This is one person’s story; everyone will have unique experiences on their own path to recovery and beyond. Some stories may mention eating disorder thoughts, behaviors, or symptom use. Please use your own discretion. And speak with your therapist when needed.
by Katie Monsewicz, an avid writer and practicing journalist who has been through The Emily Program’s residential treatment program. She wants to help others who have struggled with eating disorders – and those who are still struggling – through her writing and as an advocate for eating disorder recovery.
“Are you pregnant?” one woman asks another.
The other woman replies, “Why, yes, I am! Thank you so much for asking!
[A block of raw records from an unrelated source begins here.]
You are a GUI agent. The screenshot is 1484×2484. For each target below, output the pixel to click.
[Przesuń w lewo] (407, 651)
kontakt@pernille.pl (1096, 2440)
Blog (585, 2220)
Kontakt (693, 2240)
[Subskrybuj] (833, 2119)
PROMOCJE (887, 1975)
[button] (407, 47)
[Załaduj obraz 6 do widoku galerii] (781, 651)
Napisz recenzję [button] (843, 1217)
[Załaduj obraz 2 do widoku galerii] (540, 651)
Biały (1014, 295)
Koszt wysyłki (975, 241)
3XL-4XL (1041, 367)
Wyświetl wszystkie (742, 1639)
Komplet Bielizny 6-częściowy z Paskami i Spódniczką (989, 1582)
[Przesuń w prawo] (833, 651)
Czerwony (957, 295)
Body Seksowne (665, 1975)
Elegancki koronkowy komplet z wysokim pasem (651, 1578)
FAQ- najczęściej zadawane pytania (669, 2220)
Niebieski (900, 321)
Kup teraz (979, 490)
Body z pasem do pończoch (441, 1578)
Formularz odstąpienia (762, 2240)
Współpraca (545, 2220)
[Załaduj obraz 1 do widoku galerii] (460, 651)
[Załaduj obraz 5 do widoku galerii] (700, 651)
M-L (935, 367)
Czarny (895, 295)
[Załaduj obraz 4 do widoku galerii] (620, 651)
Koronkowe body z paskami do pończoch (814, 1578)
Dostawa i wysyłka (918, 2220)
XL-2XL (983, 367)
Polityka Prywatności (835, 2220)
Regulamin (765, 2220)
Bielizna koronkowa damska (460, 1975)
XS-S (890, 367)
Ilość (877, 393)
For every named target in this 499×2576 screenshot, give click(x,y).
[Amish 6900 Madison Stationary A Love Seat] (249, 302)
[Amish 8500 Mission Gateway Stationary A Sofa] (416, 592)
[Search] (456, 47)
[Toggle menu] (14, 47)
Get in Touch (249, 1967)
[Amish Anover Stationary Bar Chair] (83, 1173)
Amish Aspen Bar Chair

I just love talking about this little baby bump and the gift of life and….”
Except that isn’t how that conversation went.
While at work yesterday, I was leaning over the customer service counter wiping down the tabletop, and one of the cashiers at the grocery store I work at puts her hand on her stomach and whispers, “Are you pregnant?”
You can imagine my horrified reaction and immediate, “NO!”
The thing is, I wasn’t nearly as horrified as I would have been a couple of months ago, a year ago, or 5 years ago when my first thought would have been, “Do I look pregnant? Is my stomach too fat? Am I seen eating too much?”
Now I think, “Aw, that’s sweet. And as much as I wish I were starting my family, I just don’t have those kind of resources yet.”
I’ve been through relapses and recovery on up-and-down rollercoasters plenty of times, but this one comment didn’t send me spiraling down into panic and depression-like I imagine it would many young girls with eating disorders. My recent recovery experience with The Emily Program, my very loving marriage, and the supportive friendships I have made since then have all taught me something about my own body: It is unique. It deserves love. It is mine.
I’m not ashamed to say I have a little bit of a tummy because I am a FEMALE. I am SUPPOSED to have something down there to support and nourish my future unborn child. I work out regularly, lifting more weights than I am slaving over the treadmill, and I am trying to target my stomach, but I’m not going insane over it. Sometimes I find myself pinching my skin and skulking about it, but I quickly straighten my posture and tell myself, “This is healthy. This is me.”
The cashier later came up to me at work and apologized, saying she just didn’t know because I was “so skinny” and had heard about my recent marriage. “It’s okay,” I told her. “I’m not offended.” She apologized profusely, but what I want her to know is that I’m not upset. I actually laughed it off.
I don’t feel so ashamed of my body as I have in my past with this eating disorder. I’m 21 and I finally feel comfortable in the body I have. I wish all of you reading this the same feeling of being welcomed into your own body.